Good posture impacts your appearance as well as your overall health by relieving strain and fatigue from your muscles and ligaments. Poor posture, on the other hand, increases your risk of injury and pain.
We start with straight posture when we are young and it declines as we age. Our muscles become less flexible and we heal slower. Our spinal discs shrink in height, giving us a shorter, more hunched appearance. Gravity constantly pushes down on us, forcing us forward over time. We also find ourselves in seated positions more often than we should. Whether we are commuting in the car or now sitting at our desks/computers due to the COVID-19 pandemic, we frequently lean forward, especially when looking down at our phones or tablets.
What can we do?
Exercises that target the upper body, lower body, and core muscles are recommended. Aim to “strengthen and lengthen”. Strengthen the muscles that are overstretched (i.e., upper back, abdominal, and buttock muscles) and lengthen the muscles that are shortened and tight (i.e., chest and hip flexors). Specific muscles differ for everyone, so speak with your health professional to learn which exercises work best for your individual condition.
Good posture is attainable even while you sleep. When sleeping on your side, place a firm pillow under your head and another between your knees to keep alignment and relieve pressure from the back and hips. When sleeping on your back, flex your knees slightly and place a pillow underneath your knees.

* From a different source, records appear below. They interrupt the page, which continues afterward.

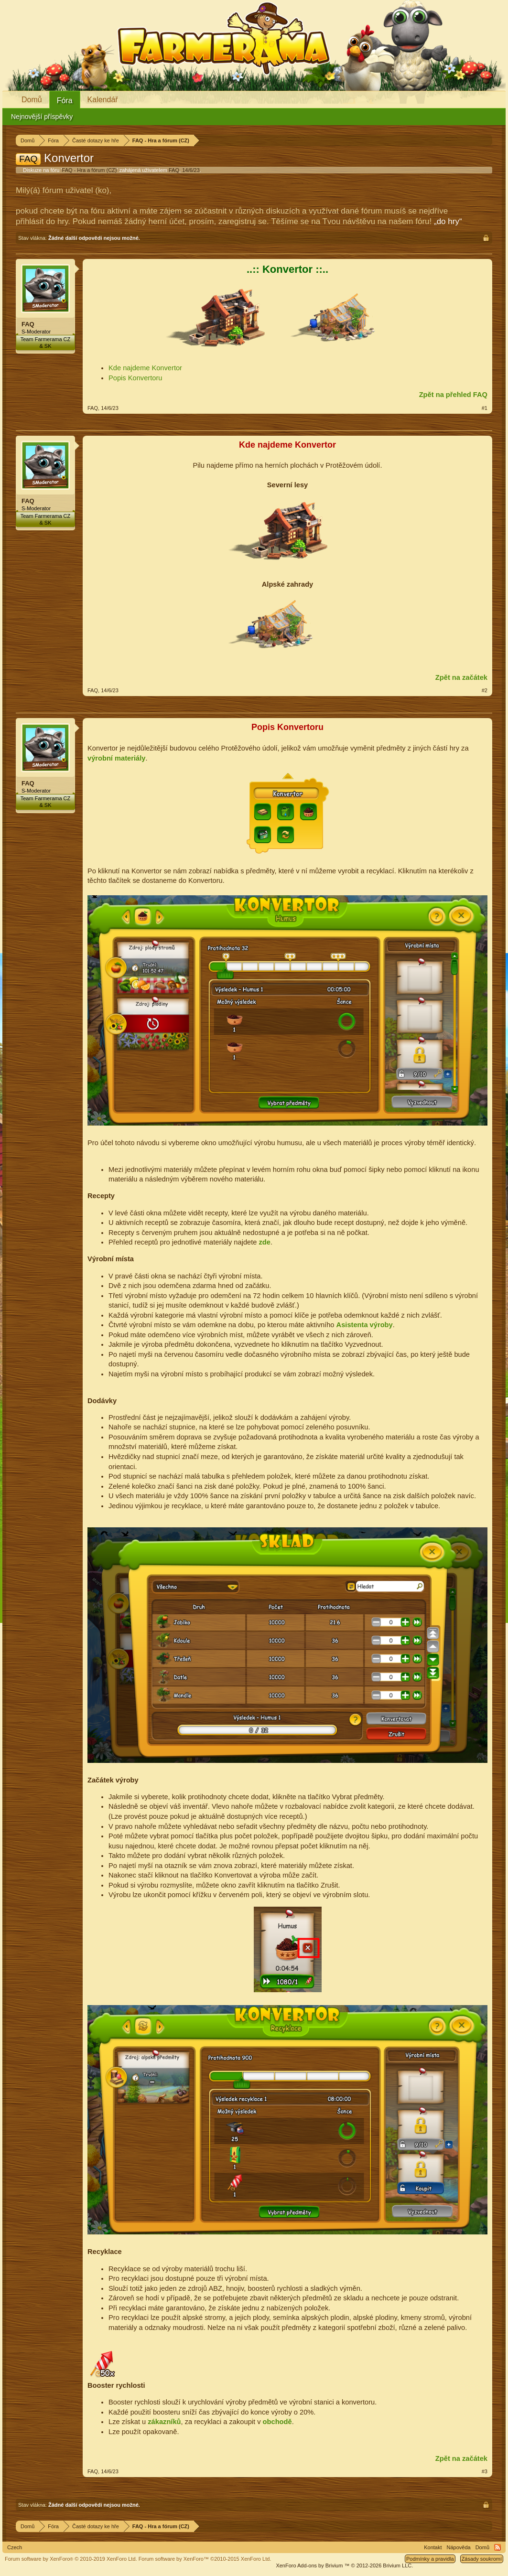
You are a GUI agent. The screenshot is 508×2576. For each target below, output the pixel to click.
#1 (484, 408)
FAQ (174, 170)
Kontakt (433, 2547)
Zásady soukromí (482, 2559)
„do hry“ (448, 221)
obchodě (277, 2422)
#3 (484, 2471)
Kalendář (102, 100)
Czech (14, 2547)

■ While sitting for long periods at your desk or in a plane, set an alarm to stand every hour for a chance to readjust the pressure on your spine.
■ When sitting, use a footstool to keep your feet firmly planted and place a small, rolled towel at your mid-back to help you sit upright.
■ As you stand waiting to cross the street, distribute your weight equally between both feet. Activate your muscles and slightly bend your knees, as locked knees put extra stress on your bones.
■ When walking around, carry a light and even load, by holding packages in two hands or in a backpack strapped on both shoulders. Make sure to have canes or other assistive devices properly sized to meet your proper posture.
■ When driving, set your mirror while sitting with proper posture. Once you can no longer see, you know you must sit back up.